Falsch verstandene Beweggründe
Vielleicht hast du außerdem das Empfinden, daß die Erwachsenen — besonders Eltern oder Lehrer — zu streng zu dir sind, vielleicht sogar hart. Welchen Beweggrund könnten sie haben?
Kathleen McCoy erwähnt, an Eltern gewandt, einen möglichen Grund: „Sie sehen, wie der Teenager an der Schwelle vor so vielen Wahlmöglichkeiten und günstigen Gelegenheiten steht und sein Glück nicht beachtet, nicht nutzt oder gar nicht erkennt — und Sie sind ärgerlich. Sie haben womöglich viele Hoffnungen, Träume und Selbstwertgefühle in Ihre Kinder projiziert und sind zornig, wenn sie die in sie gesetzten Erwartungen nicht erfüllen.“
Klingt das so, als ob die Kinder ihren Eltern gleichgültig wären? Versetze dich in die Lage eines Vaters, dessen Sohn — der sprichwörtliche „Apfel, der nicht weit vom Stamm fällt“ — nicht nur einige gute Eigenschaften von seinem Vater geerbt hat, sondern auch so manche Schwächen und schlechten Neigungen. Dem Vater, der seine eigenen Schwächen bei seinem Sohn wiedererkennt, gefällt das nicht. Er möchte, daß sein Sohn besser ist. Kann man diesem Vater deswegen Vorhaltungen machen, auch wenn seine Bemühungen manchmal nicht gerade verständnisvoll erscheinen?
Andrew hatte keinen solchen Vater. Er sagt: „Niemand hat sich je um mich gekümmert. Ich habe immer getan, was ich wollte.“ Allerdings gibt er zu: „Ich bin nicht so sicher, ob das gut war.“ Im Gegensatz dazu erzählt Ramon, ein anderer Teenager: „Meine Eltern waren streng mit mir. Ich durfte nicht immer weggehen und konnte nicht machen, was ich wollte.“ Nimmt er ihnen das übel?
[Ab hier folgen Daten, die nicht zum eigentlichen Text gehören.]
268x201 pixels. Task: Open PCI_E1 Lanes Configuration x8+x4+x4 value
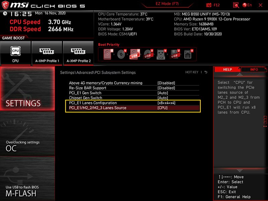[166, 103]
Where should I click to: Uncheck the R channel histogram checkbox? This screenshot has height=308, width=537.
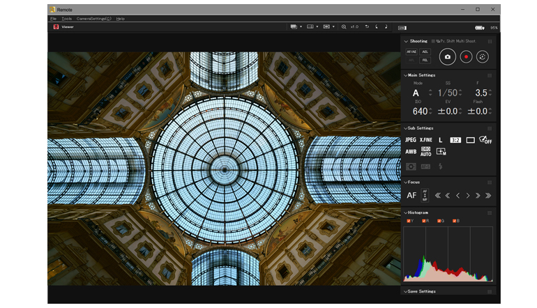(x=424, y=221)
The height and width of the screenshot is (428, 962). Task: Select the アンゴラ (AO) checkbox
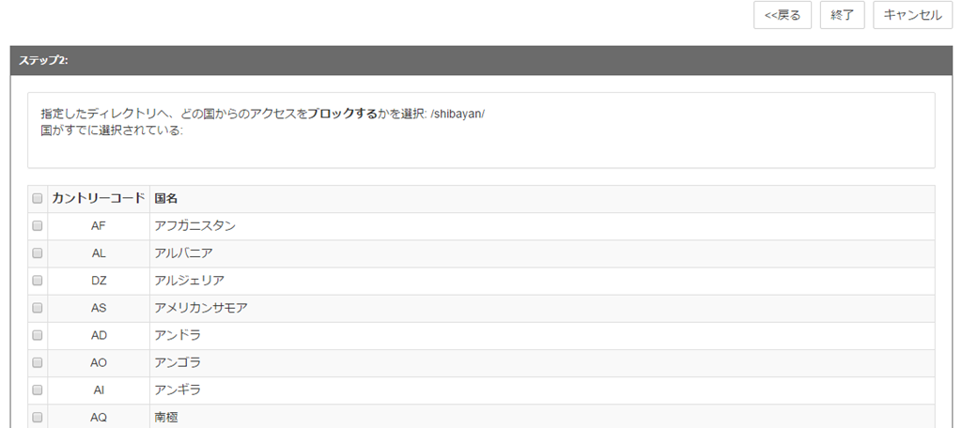pos(38,362)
Im Gegenteil. „Wenn man so darüber nachdenkt“, sagt er, „muß man sich eingestehen, daß man dadurch eigentlich ein besserer Mensch wird.“ Welcher der beiden Jungen ist, auf lange Sicht gesehen, besser daran?
Keine Frage, wie ein König aus alter Zeit, der für seine Weisheit weithin bekannt war, antworten würde. Er schrieb: „Torheit ist an das Herz eines Knaben [oder eines Mädchens] geknüpft; die Rute der Zucht ist das, was sie von ihm entfernen wird“ (Sprüche 22:15). Es wäre daher unweise und ungerecht, Strenge immer als Beweis für mangelndes Verständnis eines Erwachsenen zu halten. Auch wenn es dir schwerfällt, ihm eine Auszeichnung für Weisheit zu geben, frage dich, ob nicht zumindest seine Fürsorge eine Anerkennung wert ist.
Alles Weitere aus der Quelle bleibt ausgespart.